Across Europe and central Asia, more than 270 million people have been infected by COVID-19 and over 2.2 million people have died from the disease since January 2020. Although hospitalizations and deaths from COVID-19 have declined significantly, thanks to increased population immunity, the continued widespread circulation of the virus means that thousands of vulnerable people are still dying each week.

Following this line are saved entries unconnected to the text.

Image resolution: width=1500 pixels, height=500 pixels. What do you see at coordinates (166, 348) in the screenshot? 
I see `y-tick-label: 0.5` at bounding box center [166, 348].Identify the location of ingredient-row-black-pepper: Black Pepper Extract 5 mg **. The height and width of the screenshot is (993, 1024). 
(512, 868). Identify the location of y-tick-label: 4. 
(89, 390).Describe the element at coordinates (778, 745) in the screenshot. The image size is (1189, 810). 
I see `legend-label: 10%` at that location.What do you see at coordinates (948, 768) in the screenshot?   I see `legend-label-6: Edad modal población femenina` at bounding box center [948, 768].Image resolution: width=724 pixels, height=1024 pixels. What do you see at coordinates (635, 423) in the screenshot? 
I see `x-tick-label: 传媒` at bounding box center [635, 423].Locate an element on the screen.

Despite progress made, inequities across the WHO European Region persist, and vast knowledge gaps still need to be filled.
There is still also the very real risk of new variants emerging that could be more transmissible and/or more severe, which makes the need for continued resources into surveillance all the more critical.
Meanwhile, efforts to control infections have relaxed, even though the longer-term health consequences of infection and re-infection at the individual and population levels remain poorly understood.
It is estimated that at least 17 million people experienced Post COVID-19 Condition (long COVID) in the first 2 years of the pandemic and that number potentially doubled to over 34 million in 2022. 
As the Region enters this new phase, countries will also have to learn to live with the virus alongside other respiratory diseases, and this means integrating COVID-19 control into broader prevention and control programmes.
As such, WHO/Europe will implement 13 strategic shifts in its approach to managing COVID-19 across the 5 core subsystems of WHO’s work in emergencies.
To help achieve this, WHO/Europe’s new transition plan provides a framework to leverage innovations and lessons from COVID-19 and other recent emergencies into the development of the next regional 5-year action plan to strengthen health emergency preparedness, response, and resilience in the WHO European Region, 2024-2029 - what WHO/Europe is calling Preparedness 2.0.